一角獣・多角獣(E Pluribus Unicorn)
一角獣・多角獣 (異色作家短篇集)
シオドア スタージョン Theodore Sturgeon 小笠原 豊樹 
異色作家短編集第3巻のスタージョンである。このシリーズは1964年に刊行され、70年代に一度復刊された。しかし、この「一角獣・多角獣」を含む何冊かは復刊対称にならなかったため、稀少本としての価格が高騰していた。

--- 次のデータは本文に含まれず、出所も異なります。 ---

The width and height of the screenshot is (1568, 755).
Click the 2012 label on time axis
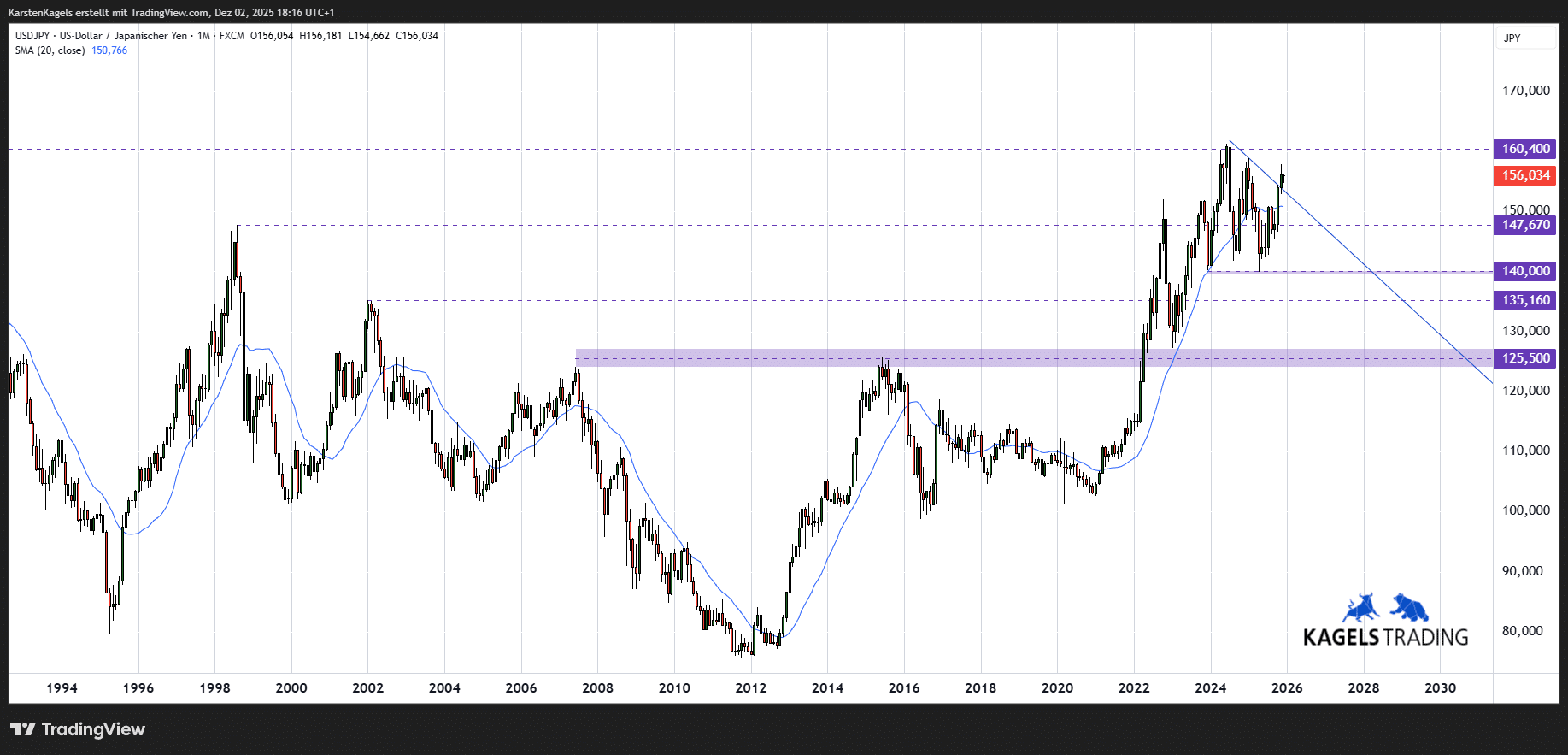click(751, 688)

が、早川書房創立60周年記念として、復刊対象にならなかったものも含め、2005年に晴れて世に出ることとなったという、古くからの異色短編作家ファン・スタージョンファンにとっては「曰くつきも曰くつきの一冊」らしい。それにしても、この新装版の装丁の美しさときたら。ハヤカワとは思えません、なんていったら失礼かしら。ハードカバーなのに、軽いので持ち運びもラクラク。って何の紹介だ。

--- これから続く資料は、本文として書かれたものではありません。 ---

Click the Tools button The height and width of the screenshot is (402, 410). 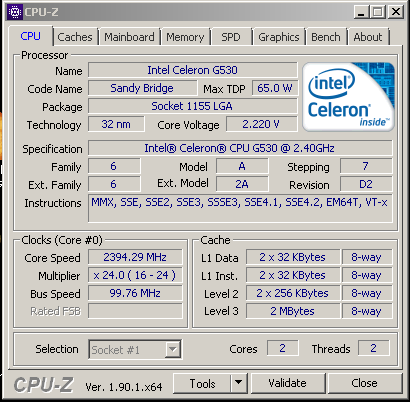202,383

わたしとスタージョンの出会いは、間接的なものだった。キルゴア・トラウトのモデルになったのがスタージョンなので、この作家はどこかずっと気になる存在だった。が、以前は今ほどスタージョン本が出ている状況ではなかったので、未着手のままだったが、昨今のスタージョン祭りともいえる状況のおかげで、新しい読者にとっては、この上ない幸せな状況。ありがとう、本の神様。

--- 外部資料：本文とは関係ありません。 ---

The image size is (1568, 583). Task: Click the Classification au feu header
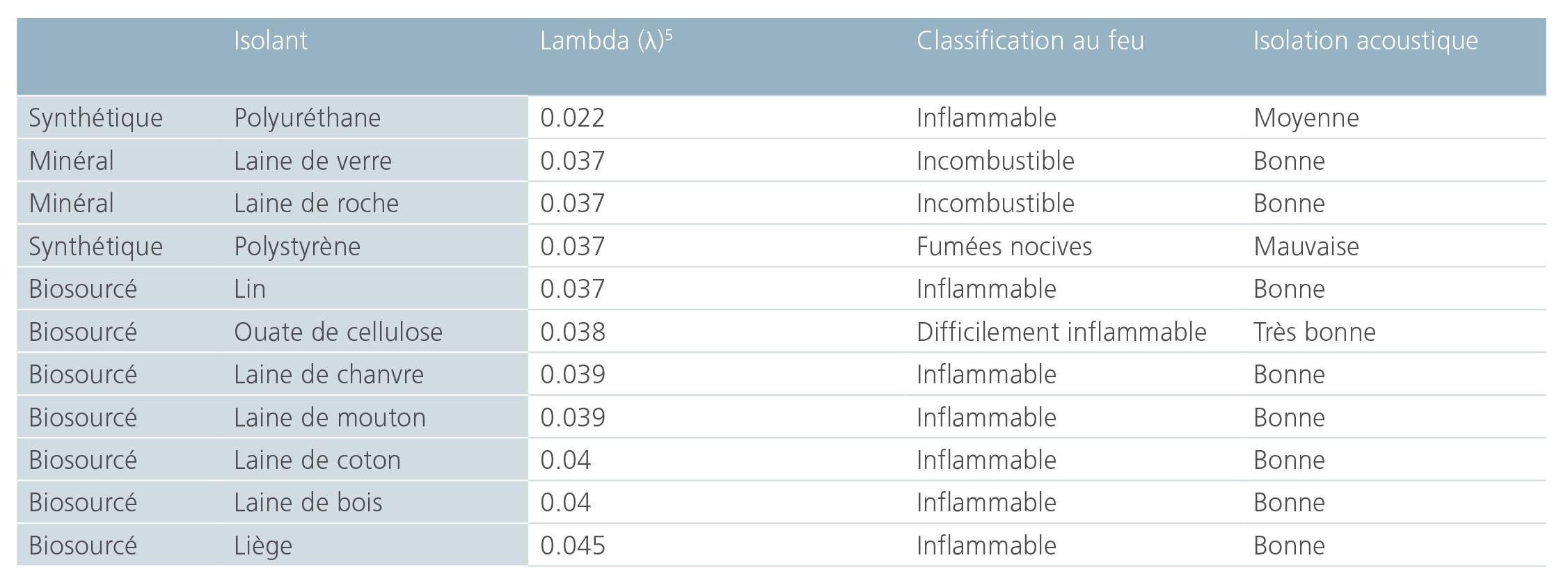click(1030, 40)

「一角獣・多角獣」を一読して、これほど身につまされるような短編ってないんじゃないかと感じた。「孤独の円盤」の美しさ、孤独感への共感は多くの人の涙を誘うだろう。また、「死ね、名演奏家、死ね」の劣等感や被害妄想は誰もが抱く感情だし、それがまるで倍音のように膨れ上がっていく様子は悲しい。この短編のテーマ曲のタイトル『ダブー・ダベイ』演奏フレーズ " フー・ハー " という表現、音が聞こえてくるようですばらしかった。登場人物も魅力に富んでいる。短編とは思えない濃さ。そして、ラストの「考え方」の不気味さと凄みは、なんともいえない読後感を残す。
小笠原豊樹さんの「一角獣・多角獣」の翻訳を絶賛する書評が非常に多かった。実際読んでみて、すばらしいとわたしも思った。奇想コレクションから出ている「不思議のひと触れ」「輝く断片」は大森望さん編だから、安心して期待できる。(と思っていたら、今月またスタージョンが奇想から出ているじゃないですか!こちらは若島さん。)また、晶文社の「海を失った男」は若島正さんがSFマガジンで絶賛してはばからなかった。スタージョンの刊行環境は恵まれていると思う。21世紀はいい時代だな。